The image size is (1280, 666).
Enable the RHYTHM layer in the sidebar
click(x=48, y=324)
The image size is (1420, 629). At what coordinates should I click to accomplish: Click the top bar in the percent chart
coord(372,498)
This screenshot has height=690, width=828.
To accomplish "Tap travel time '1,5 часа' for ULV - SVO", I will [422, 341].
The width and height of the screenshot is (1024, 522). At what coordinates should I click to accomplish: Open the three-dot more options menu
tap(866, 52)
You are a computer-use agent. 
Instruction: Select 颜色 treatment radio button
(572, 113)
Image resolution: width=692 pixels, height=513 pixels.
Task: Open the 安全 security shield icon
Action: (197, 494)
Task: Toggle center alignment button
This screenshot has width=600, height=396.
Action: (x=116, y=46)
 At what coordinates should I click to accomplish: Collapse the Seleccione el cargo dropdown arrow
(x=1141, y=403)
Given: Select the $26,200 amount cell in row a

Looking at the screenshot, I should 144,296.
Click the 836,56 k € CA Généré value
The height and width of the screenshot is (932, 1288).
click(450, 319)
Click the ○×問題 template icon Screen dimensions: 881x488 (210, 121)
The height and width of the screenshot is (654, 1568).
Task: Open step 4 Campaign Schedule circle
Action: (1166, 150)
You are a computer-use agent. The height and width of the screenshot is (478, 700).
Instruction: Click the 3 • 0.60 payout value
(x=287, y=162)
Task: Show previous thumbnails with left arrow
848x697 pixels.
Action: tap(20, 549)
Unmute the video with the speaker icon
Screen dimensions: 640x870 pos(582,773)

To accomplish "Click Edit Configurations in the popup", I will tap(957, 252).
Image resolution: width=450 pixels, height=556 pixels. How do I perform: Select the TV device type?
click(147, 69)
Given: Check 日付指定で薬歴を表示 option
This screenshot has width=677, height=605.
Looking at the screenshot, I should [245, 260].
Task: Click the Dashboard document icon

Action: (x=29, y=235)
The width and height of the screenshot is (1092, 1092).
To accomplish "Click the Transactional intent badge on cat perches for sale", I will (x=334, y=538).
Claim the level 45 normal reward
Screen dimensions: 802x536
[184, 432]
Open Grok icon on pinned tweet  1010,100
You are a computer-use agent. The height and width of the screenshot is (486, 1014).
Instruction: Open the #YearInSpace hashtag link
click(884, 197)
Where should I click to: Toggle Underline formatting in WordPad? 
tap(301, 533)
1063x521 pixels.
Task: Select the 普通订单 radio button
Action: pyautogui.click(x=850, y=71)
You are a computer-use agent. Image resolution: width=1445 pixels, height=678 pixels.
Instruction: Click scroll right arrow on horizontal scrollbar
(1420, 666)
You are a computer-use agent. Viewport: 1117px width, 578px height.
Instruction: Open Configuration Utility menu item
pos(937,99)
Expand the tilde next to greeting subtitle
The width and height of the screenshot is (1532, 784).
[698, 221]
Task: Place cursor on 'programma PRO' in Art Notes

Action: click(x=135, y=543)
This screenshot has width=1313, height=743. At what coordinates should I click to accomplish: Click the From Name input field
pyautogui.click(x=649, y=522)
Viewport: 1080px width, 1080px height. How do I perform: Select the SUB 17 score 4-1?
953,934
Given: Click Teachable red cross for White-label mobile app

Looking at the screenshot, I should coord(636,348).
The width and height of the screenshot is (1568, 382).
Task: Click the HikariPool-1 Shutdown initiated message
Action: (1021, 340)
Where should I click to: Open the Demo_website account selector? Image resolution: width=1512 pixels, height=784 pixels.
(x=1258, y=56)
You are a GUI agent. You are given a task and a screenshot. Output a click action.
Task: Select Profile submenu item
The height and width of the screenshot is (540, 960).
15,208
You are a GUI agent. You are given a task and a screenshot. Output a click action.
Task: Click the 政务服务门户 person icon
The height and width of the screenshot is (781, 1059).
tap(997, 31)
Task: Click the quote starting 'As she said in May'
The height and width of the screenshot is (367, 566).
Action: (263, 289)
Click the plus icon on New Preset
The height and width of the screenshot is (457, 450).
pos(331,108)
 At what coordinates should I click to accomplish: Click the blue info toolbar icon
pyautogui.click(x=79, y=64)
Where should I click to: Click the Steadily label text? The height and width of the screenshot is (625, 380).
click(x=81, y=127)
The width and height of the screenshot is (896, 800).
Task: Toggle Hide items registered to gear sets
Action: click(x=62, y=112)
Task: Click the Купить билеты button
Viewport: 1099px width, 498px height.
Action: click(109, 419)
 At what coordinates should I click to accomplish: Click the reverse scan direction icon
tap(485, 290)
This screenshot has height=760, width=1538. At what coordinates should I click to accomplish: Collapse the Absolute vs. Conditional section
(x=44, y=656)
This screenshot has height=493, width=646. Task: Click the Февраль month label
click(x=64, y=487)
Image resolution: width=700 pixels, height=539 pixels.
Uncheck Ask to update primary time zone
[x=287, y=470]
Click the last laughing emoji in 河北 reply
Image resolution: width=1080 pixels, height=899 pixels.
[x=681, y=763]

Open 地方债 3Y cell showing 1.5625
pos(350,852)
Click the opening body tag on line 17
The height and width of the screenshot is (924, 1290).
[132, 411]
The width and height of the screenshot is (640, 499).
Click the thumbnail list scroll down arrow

* **What you will do**
Your task is to repeat the entries exactly.

* **Answer to this task**
The image size is (1280, 666).
Enable the RHYTHM layer in the sidebar
click(x=48, y=324)
The image size is (1420, 629). At what coordinates should I click to accomplish: Click the top bar in the percent chart
coord(372,498)
This screenshot has height=690, width=828.
To accomplish "Tap travel time '1,5 часа' for ULV - SVO", I will [422, 341].
The width and height of the screenshot is (1024, 522). At what coordinates should I click to accomplish: Open the three-dot more options menu
tap(866, 52)
You are a computer-use agent. 
Instruction: Select 颜色 treatment radio button
(572, 113)
Image resolution: width=692 pixels, height=513 pixels.
Task: Open the 安全 security shield icon
Action: (197, 494)
Task: Toggle center alignment button
This screenshot has width=600, height=396.
Action: (x=116, y=46)
 At what coordinates should I click to accomplish: Collapse the Seleccione el cargo dropdown arrow
(x=1141, y=403)
Given: Select the $26,200 amount cell in row a

Looking at the screenshot, I should 144,296.
Click the 836,56 k € CA Généré value
The height and width of the screenshot is (932, 1288).
click(450, 319)
Click the ○×問題 template icon Screen dimensions: 881x488 (210, 121)
The height and width of the screenshot is (654, 1568).
Task: Open step 4 Campaign Schedule circle
Action: (1166, 150)
You are a computer-use agent. The height and width of the screenshot is (478, 700).
Instruction: Click the 3 • 0.60 payout value
(x=287, y=162)
Task: Show previous thumbnails with left arrow
848x697 pixels.
Action: tap(20, 549)
Unmute the video with the speaker icon
Screen dimensions: 640x870 pos(582,773)

To accomplish "Click Edit Configurations in the popup", I will tap(957, 252).
Image resolution: width=450 pixels, height=556 pixels. How do I perform: Select the TV device type?
click(147, 69)
Given: Check 日付指定で薬歴を表示 option
This screenshot has width=677, height=605.
Looking at the screenshot, I should [245, 260].
Task: Click the Dashboard document icon

Action: (x=29, y=235)
The width and height of the screenshot is (1092, 1092).
To accomplish "Click the Transactional intent badge on cat perches for sale", I will (x=334, y=538).
Claim the level 45 normal reward
Screen dimensions: 802x536
[184, 432]
Open Grok icon on pinned tweet  1010,100
You are a computer-use agent. The height and width of the screenshot is (486, 1014).
Instruction: Open the #YearInSpace hashtag link
click(884, 197)
Where should I click to: Toggle Underline formatting in WordPad? 
tap(301, 533)
1063x521 pixels.
Task: Select the 普通订单 radio button
Action: pyautogui.click(x=850, y=71)
You are a computer-use agent. Image resolution: width=1445 pixels, height=678 pixels.
Instruction: Click scroll right arrow on horizontal scrollbar
(1420, 666)
You are a computer-use agent. Viewport: 1117px width, 578px height.
Instruction: Open Configuration Utility menu item
pos(937,99)
Expand the tilde next to greeting subtitle
The width and height of the screenshot is (1532, 784).
[698, 221]
Task: Place cursor on 'programma PRO' in Art Notes

Action: click(x=135, y=543)
This screenshot has width=1313, height=743. At what coordinates should I click to accomplish: Click the From Name input field
pyautogui.click(x=649, y=522)
Viewport: 1080px width, 1080px height. How do I perform: Select the SUB 17 score 4-1?
953,934
Given: Click Teachable red cross for White-label mobile app

Looking at the screenshot, I should coord(636,348).
The width and height of the screenshot is (1568, 382).
Task: Click the HikariPool-1 Shutdown initiated message
Action: (1021, 340)
Where should I click to: Open the Demo_website account selector? Image resolution: width=1512 pixels, height=784 pixels.
(x=1258, y=56)
You are a GUI agent. You are given a task and a screenshot. Output a click action.
Task: Select Profile submenu item
The height and width of the screenshot is (540, 960).
15,208
You are a GUI agent. You are given a task and a screenshot. Output a click action.
Task: Click the 政务服务门户 person icon
The height and width of the screenshot is (781, 1059).
tap(997, 31)
Task: Click the quote starting 'As she said in May'
The height and width of the screenshot is (367, 566).
Action: (263, 289)
Click the plus icon on New Preset
The height and width of the screenshot is (457, 450).
pos(331,108)
 At what coordinates should I click to accomplish: Click the blue info toolbar icon
pyautogui.click(x=79, y=64)
Where should I click to: Click the Steadily label text? The height and width of the screenshot is (625, 380).
click(x=81, y=127)
The width and height of the screenshot is (896, 800).
Task: Toggle Hide items registered to gear sets
Action: click(x=62, y=112)
Task: Click the Купить билеты button
Viewport: 1099px width, 498px height.
Action: click(109, 419)
 At what coordinates should I click to accomplish: Click the reverse scan direction icon
tap(485, 290)
This screenshot has height=760, width=1538. At what coordinates should I click to accomplish: Collapse the Absolute vs. Conditional section
(x=44, y=656)
This screenshot has height=493, width=646. Task: Click the Февраль month label
click(x=64, y=487)
Image resolution: width=700 pixels, height=539 pixels.
Uncheck Ask to update primary time zone
[x=287, y=470]
Click the last laughing emoji in 河北 reply
Image resolution: width=1080 pixels, height=899 pixels.
[x=681, y=763]

Open 地方债 3Y cell showing 1.5625
pos(350,852)
Click the opening body tag on line 17
The height and width of the screenshot is (924, 1290).
[132, 411]
The width and height of the screenshot is (640, 499).
Click the thumbnail list scroll down arrow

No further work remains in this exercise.